Grinding techniques are frequently limited in the breadth of particle shapes that can be produced from a mineral source. Not only are particle shapes limited, but the baseline physical and chemical properties of native mineral compositions themselves represent essentially fixed features with ground mineral particles. Accordingly, if a weighting particle formed from a ground mineral does not convey a desired set of properties to a wellbore circulation fluid, there may be few options available other than utilizing an entirely different type of weighting particle altogether, which may not be a viable solution in some circumstances. For example, cost, sub-optimal performance, and/or chemical incompatibilities may preclude the use of an alternative weighting particle type.
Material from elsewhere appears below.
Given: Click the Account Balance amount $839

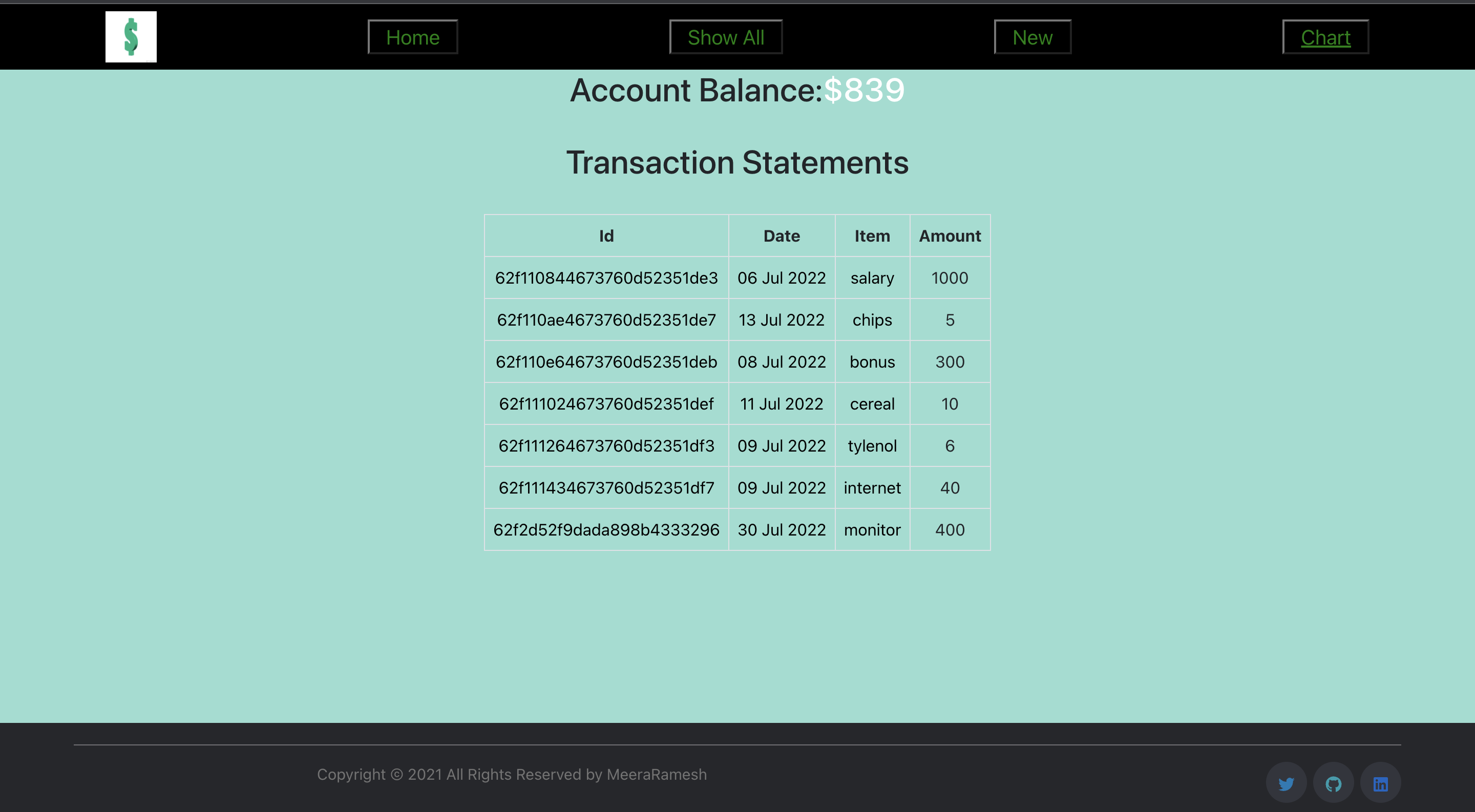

As a further difficulty, high-quality sources of barite and other native minerals are becoming less and less readily available at a reasonable cost. Lower-quality barite sources, for example, may contain inclusions that are not barium sulfate. These inclusions may undesirably alter the barite's properties, increase abrasiveness (e.g., quartz and related inclusions), and lower the barite's density compared to that obtained from higher-quality barite sources. As a result, ground barite weighting particles obtained from lower-quality sources may not perform as this material has historically under similar wellbore conditions and/or in like-formulated wellbore circulation fluids. Similar difficulties may be encountered with other types of ground-mineral weighting particles. Accordingly, conventional reliance on ground-mineral weighting agents can make a well operator's job exceedingly complex and provide limited opportunities for tailoring a wellbore circulation fluid to a given set of circumstances.